Having a fear of flying can cause an added amount of stress; worries about tics, peoples responses and not knowing how may behave on a flight can at times feel overwhelming. Therefore, it's important that for your flight you prepare, be organised and also ensure that your flight is as stress-free and comfortable as possible. There are various ways you can reduce the negative feelings and may help you conquer this fear, please see below. Also, if you're concerned about your blood pressure on your flight, please see our page on high blood pressure and low blood pressure

 

What is Aviophobia/Aerophobia?

 

Aerophobia, or the fear of flying, may be linked with many other phobias like Acrophobia (fear of heights and claustrophobia (fear of confined spaces) and Thanatophobia (fear of death), but at times it appears on its own. Research shows that fear of flying approximately affects one in three people. This phobia can cause dizziness, nausea, screaming, sweating and more.

In 2015 the International Civil Aviation Organization (ICAO) carried out research showing that there were only 92 commercial airline accidents out of 33 million estimated flights worldwide. More importantly, there were only six fatal accidents, resulting in 474 deaths. 3.5 billion air passengers travelled in 2015, that's a rate of only one death per 7.5 million passengers. Flying is the most safest ways of travel compared to any other forms of travel.

 

Top Tips for Flying with Aerophobia/Aviophobia

Speak to your doctor

It is always a good practice to speak to your doctor before your flight. They can advise you on how to reduce your chances of having fear on the flight and may offer you anti-anxiety medication in order to help you stay calm on your flight.

Explain to the airline

If you think that it is important for the airline that you are flying with to know about your phobia, then you should speak to them in before your flight. Once are aware that the airport security staff know of your phobia, you will more likely feel much calmer and the fear may be reduced. It would be good if you could inform them 48 hours before you fly, even if you've spoken to them previously, just give them a reminder. Also, you could notify the flight team of your phobia and if you wish this could be gently announced by the captain or a flight attendant.

Travel at less busy times

Whether or not your fear of flying has transformed into a phobia, it can have negative effects on the quality of your life. This is why you should avoid travelling at times when there are travel delays which are common when flying at peak times and thus can make the fear of flying even worse. Travelling at less busy times such as in the evening or night are recommended.

━━━━━━━━━━━━━━━━━━━━

▸ REQUIRED TASKS
1) Reproduce a portion of the fear-of-flying passage word for word, starting at the words "It is always" and ending after the words "a flight attendant.".
2) Answer these questions from the fear-of-flying passage:
(a) According to the research it cites, about how many people does fear of flying affect?
(b) How many fatal accidents does it report from the 2015 ICAO research?
(c) How many hours before flying does it suggest informing the airline?

▸ SOURCE DATA
━━━━━━━━━━━━━━━━━━━━

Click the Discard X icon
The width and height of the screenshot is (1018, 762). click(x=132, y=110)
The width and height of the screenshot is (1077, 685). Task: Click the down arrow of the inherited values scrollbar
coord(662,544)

━━━━━━━━━━━━━━━━━━━━

▸ RESULTS OF THE TASKS
1)
It is always a good practice to speak to your doctor before your flight. They can advise you on how to reduce your chances of having fear on the flight and may offer you anti-anxiety medication in order to help you stay calm on your flight.

Explain to the airline

If you think that it is important for the airline that you are flying with to know about your phobia, then you should speak to them in before your flight. Once are aware that the airport security staff know of your phobia, you will more likely feel much calmer and the fear may be reduced. It would be good if you could inform them 48 hours before you fly, even if you've spoken to them previously, just give them a reminder. Also, you could notify the flight team of your phobia and if you wish this could be gently announced by the captain or a flight attendant.

2)
(a) Approximately one in three people.
(b) Six fatal accidents.
(c) 48 hours.